I see the use of a special art folder, where modellers can place content that is not intended for release, but if its within the same repository it will still grow in size fast, if there is not certain discipline on what and when to commit. Perhaps a seperate Repository would do the job better. Its history could then be trunkated regularly.

I have heard good things about Perforce (lately in the twitter of one of my favourite game projects www.unknownworlds.com/ns2/). But Perforce license prices are a pain compared to a free (or almost free) solution ^^
#4
09/29/2009 (6:40 pm)
Hi Andy,

thx for your reply too. :)
How is the content transfered from the artists folders to the "trunk" ? By Hand, from the artists or an art director or anything of that kind?
#5
09/29/2009 (6:41 pm)
i was thinking three folders under trunk. (and branches, & tags ? i'm a bit unfamiliar with those guys).

yes, the repo will grow,
but you have engineers only check out release/ and eng/,
and artists only check out release/ and art/.

if you want to check out from the root of the repo,
you can also arrange it so that SVN 'checks out' a dummy (empty) folder for certain folders. let's see..

i think what you would do is setup something like this -

in the repo:
trunk/release
trunk/art
trunk/eng
trunk/empty

and then an artist would check out repo::trunk/empty to drive::trunk/eng.
if that makes sense. then when you update trunk/,
the local folder "eng" is empty.

a bit janky, yes.

#6
09/30/2009 (3:51 am)
Well branches are a "copy" of the trunk (or a part of it) with their own history from the branching point on. Branching allows to implement larger features that require a lot of commits (which might not build) without interfering with the trunk. When they are finished they have to be merged with the trunk again.
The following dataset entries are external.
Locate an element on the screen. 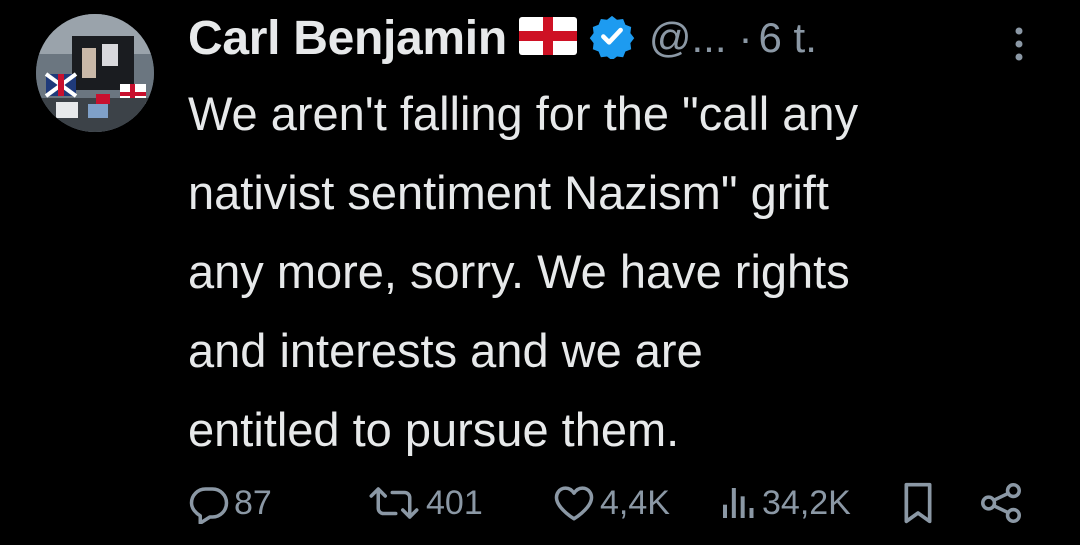 Image resolution: width=1080 pixels, height=545 pixels. views-count: 34,2K is located at coordinates (806, 502).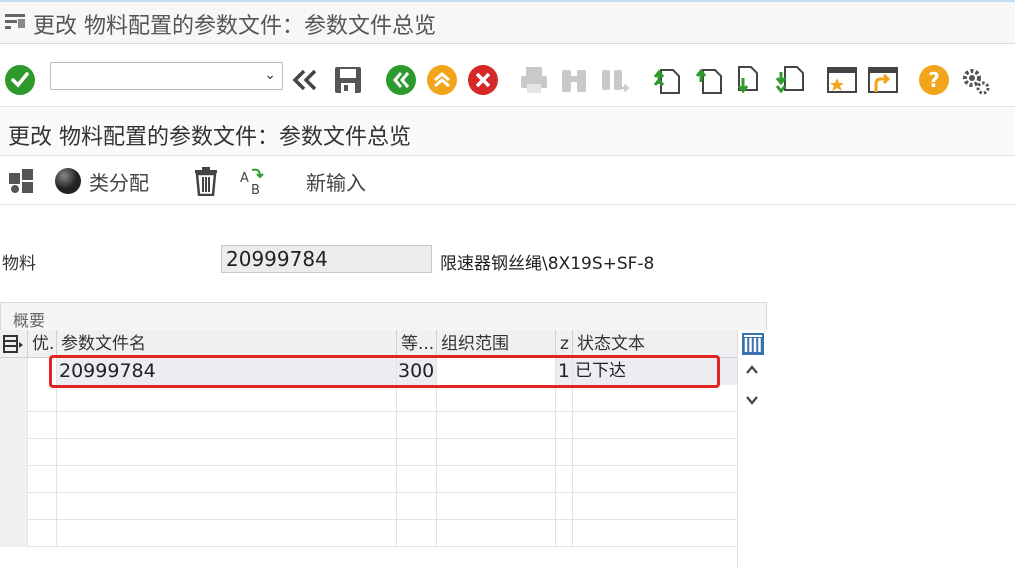 The height and width of the screenshot is (567, 1015). What do you see at coordinates (401, 80) in the screenshot?
I see `back-icon` at bounding box center [401, 80].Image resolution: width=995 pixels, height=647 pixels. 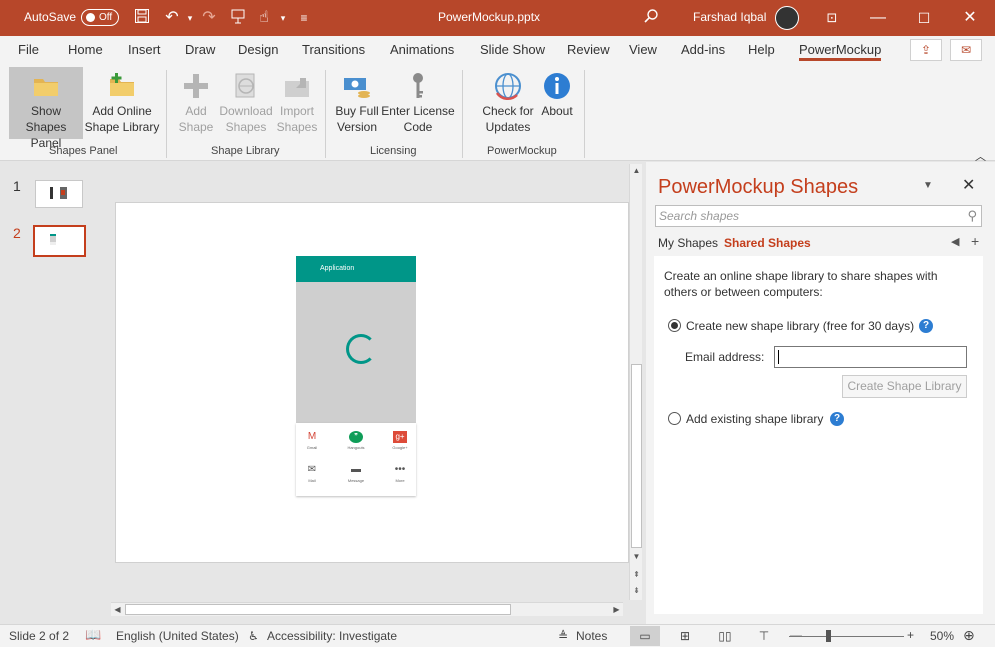 I want to click on minimize-icon: —, so click(x=878, y=18).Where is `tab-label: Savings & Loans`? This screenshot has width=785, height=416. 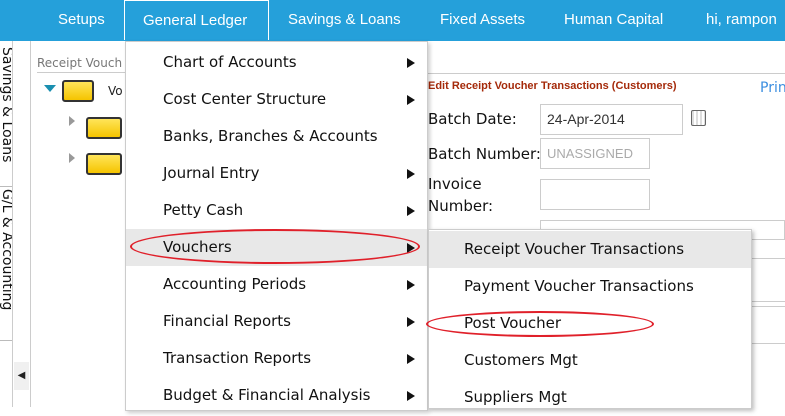 tab-label: Savings & Loans is located at coordinates (6, 105).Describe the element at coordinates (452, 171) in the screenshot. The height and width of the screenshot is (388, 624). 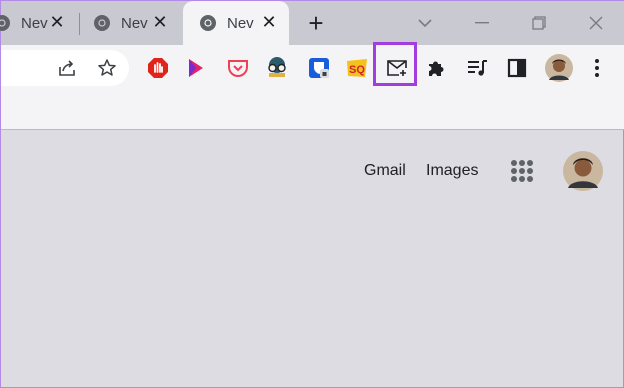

The tags folder is something like your release folder I think. Everytime you have a stable version, or reached a milestone you make a copy/branch of the trunk to the tags folder. Unlike branches, tags are not used for further development.

This Image illustrates it quite well
#7
09/30/2009 (1:28 pm)
I use branching (svn cp src dest) to create release versions when code is locked down for publishing. So when I hit 1.0, I do "svn cp dev 1.0". I prefer "dev" to "trunk" personally. Less typing, still gets the message across :)

You are also able to create a 1.0 branch and svn cp sub-directories under your trunk as they reach a code/asset freeze.

My repository/Trac instance ends up having a structure like this:
dev/
1.0/
1.0.1/
1.1/
...and so on, with src/, gfx/ and other directories below each.

Just because I'm a lazy git, I also have "commit", "list" and "update" scripts in the root, which save me from typing the password when I'm not using a graphical Subversion client. It seems some GUI clients just don't handle self-signed SSL well.